### [To do]
Write the data out in full and word for word. Do not include images.

### [Records excerpted from a collection]
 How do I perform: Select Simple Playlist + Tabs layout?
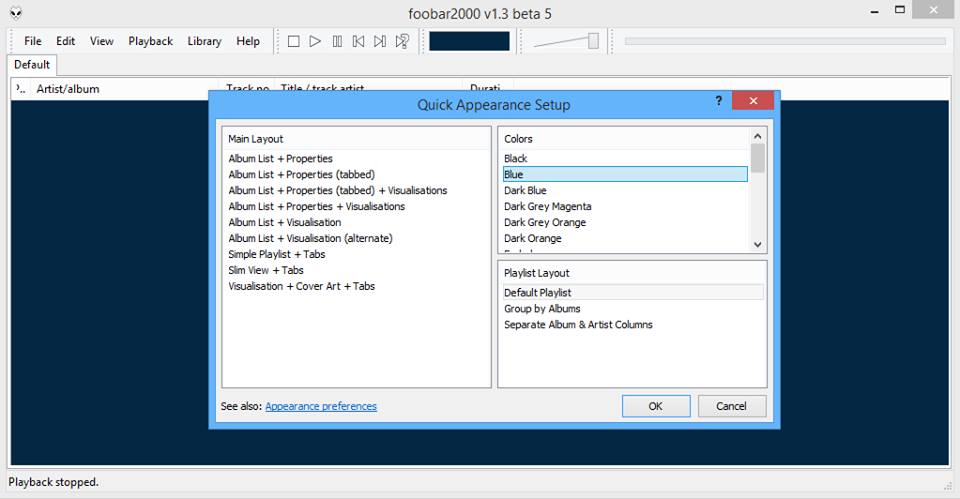coord(277,254)
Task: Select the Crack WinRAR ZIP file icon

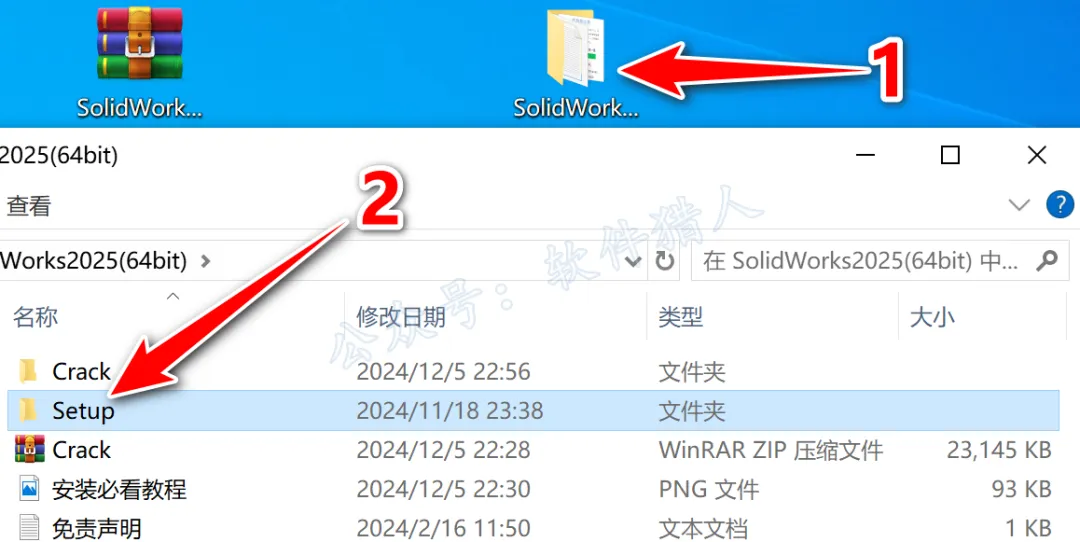Action: 29,449
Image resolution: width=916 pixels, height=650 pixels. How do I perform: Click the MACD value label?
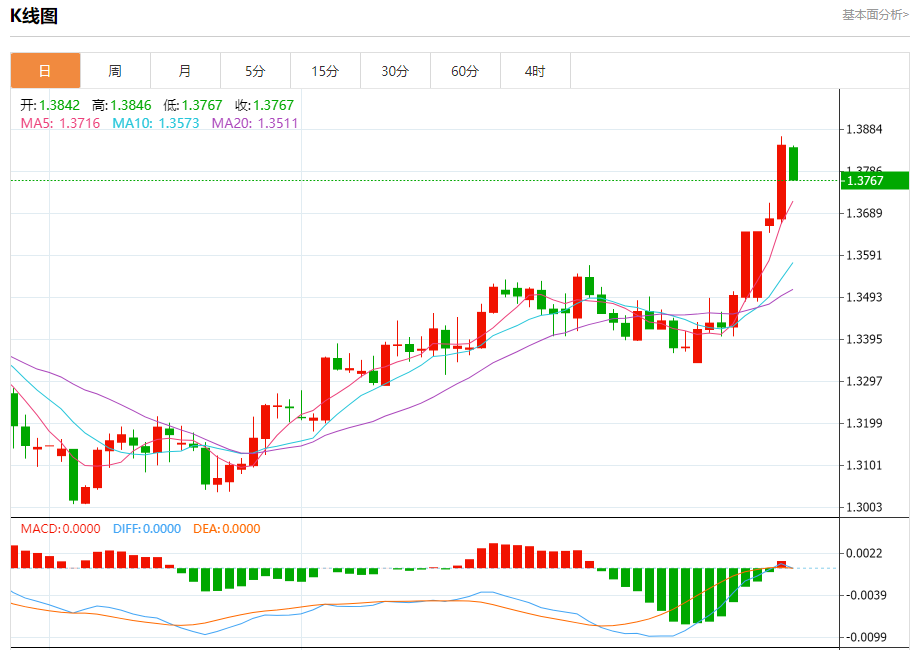(x=61, y=529)
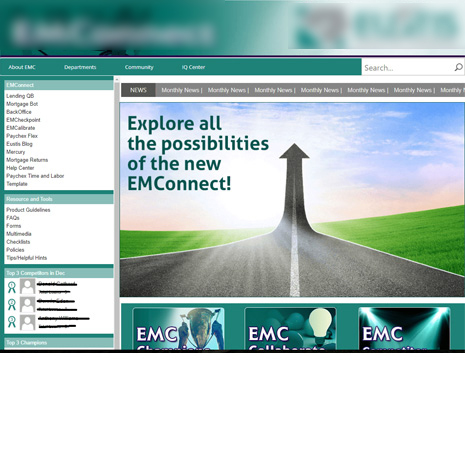This screenshot has height=450, width=465.
Task: Click inside the Search input field
Action: point(407,68)
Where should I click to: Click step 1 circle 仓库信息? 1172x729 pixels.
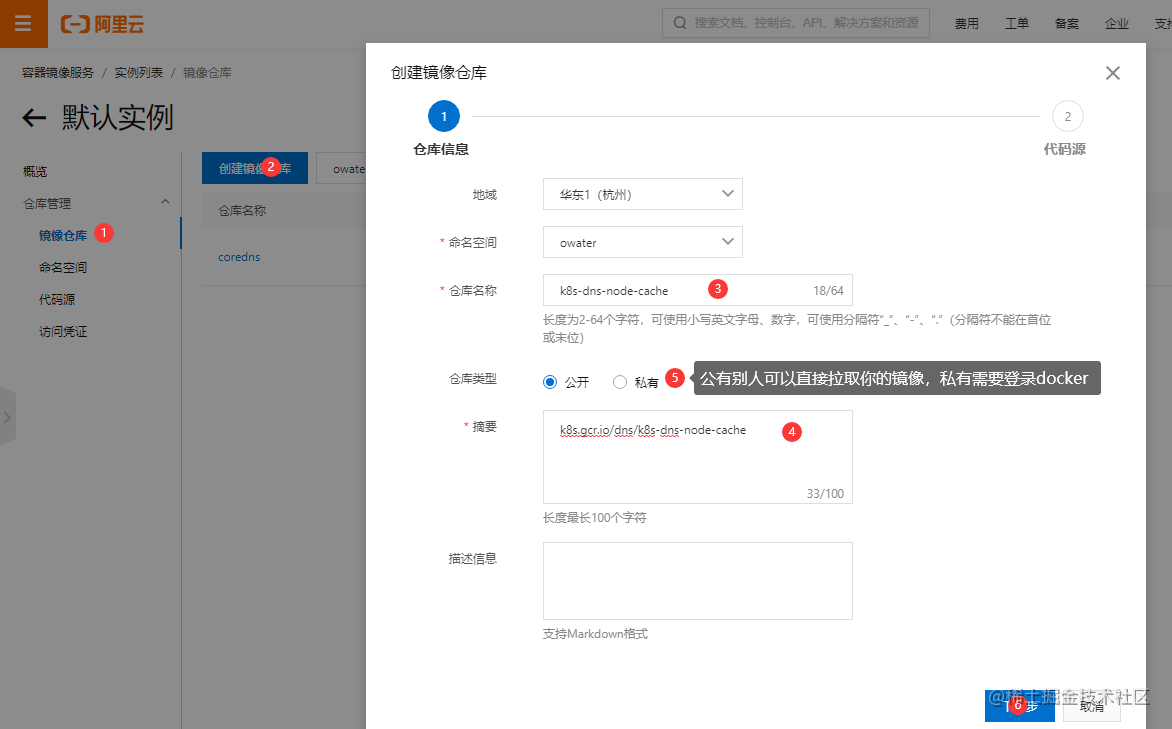(x=443, y=116)
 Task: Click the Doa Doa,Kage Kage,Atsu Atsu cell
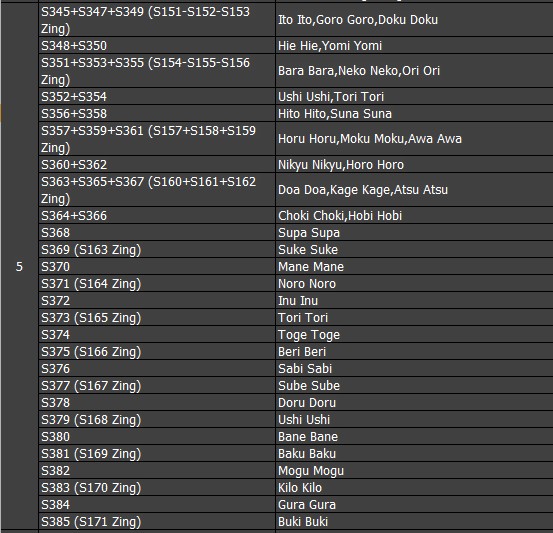414,190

### [Result]
 How do I perform: Select Simple Playlist + Tabs layout?
coord(277,254)
Task: Select the Crack WinRAR ZIP file icon

Action: 29,449
Image resolution: width=916 pixels, height=650 pixels. How do I perform: Click the MACD value label?
(x=61, y=529)
This screenshot has height=450, width=465.
Task: Click inside the Search input field
Action: point(407,68)
Where should I click to: Click step 1 circle 仓库信息? 1172x729 pixels.
(x=443, y=116)
 Task: Click the Doa Doa,Kage Kage,Atsu Atsu cell
414,190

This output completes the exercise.